EU removes Japan, five other countries from safe travel list

FILE PHOTO: Passengers wearing protective face masks walk at Fiumicino Airport on the day EU governments agreed a "safe list" of 14 countries for which they will allow non-essential travel starting from July, following the coronavirus disease (COVID-19) outbreak, in Rome, Italy, June 30, 2020. REUTERS/Guglielmo Mangiapane/File Photo
FILE PHOTO: Passengers wearing protective face masks walk at Fiumicino Airport on the day EU governments agreed a "safe list" of 14 countries for which they will allow non-essential travel starting from July, following the coronavirus disease (COVID-19) outbreak, in Rome, Italy, June 30, 2020. REUTERS/Guglielmo Mangiapane/File Photo

BRUSSELS (Reuters) - The European Union has removed Japan and five other countries from its list of safe travel destinations, meaning visitors or people returning from those countries are likely to face tighter controls such as COVID-19 tests or quarantine.

Following a review, the governments of the EU's 27 member states agreed to drop Japan, along with Albania, Armenia, Azerbaijan, Brunei and Serbia, the European Council said on Thursday. Uruguay has been added to the list.

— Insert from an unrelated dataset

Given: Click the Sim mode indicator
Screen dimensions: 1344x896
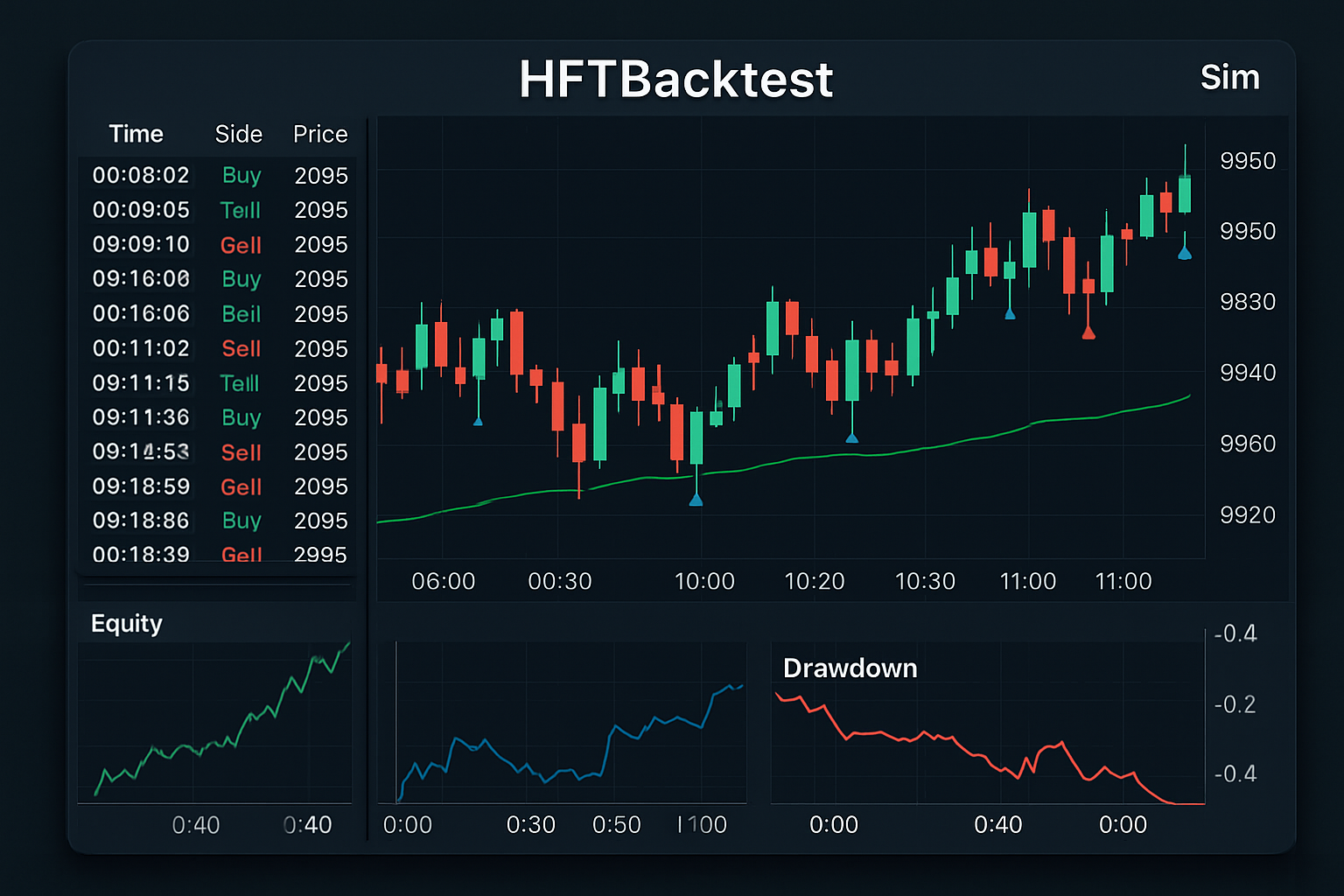Looking at the screenshot, I should 1231,78.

With changes the EU safe list compromises 12 countries, including Australia, Canada and Saudi Arabia. Chinese territories Hong Kong and Macao are also considered safe.

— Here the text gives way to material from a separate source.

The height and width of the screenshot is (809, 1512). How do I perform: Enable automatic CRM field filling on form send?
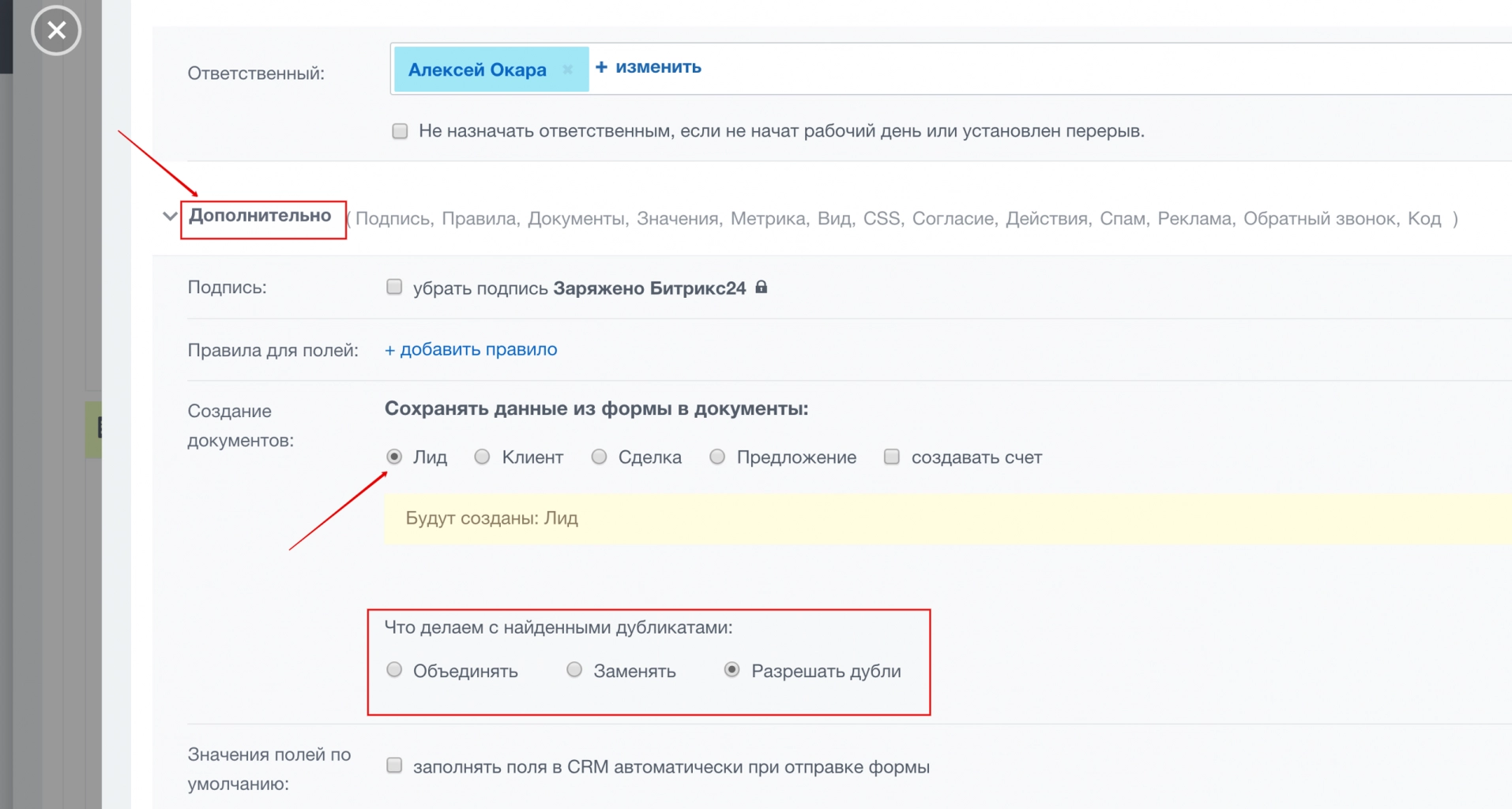[393, 765]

The bloc still lets in most non-EU visitors who are fully vaccinated, although tests and periods of quarantine can apply, depending on the EU country of arrival.

The list seeks to unify travel rules across the bloc, advising that restrictions be lifted. However, it does not bind individual EU nations, which are free to determine their own border policies.

Germany, for example, already added Albania, Azerbaijan, Japan and Serbia on Sunday to its list of "high-risk areas" for which tighter entry restrictions apply.

Average daily COVID-19 cases in the six countries knocked off the EU safe list have risen sharply from below 40 per million people in late June to over 100 in the week to Sept. 8, figures from Our World in Data show, with Serbia at 593.

However, the case rate in Japan has dipped in the past two weeks to almost exactly the same as in Germany.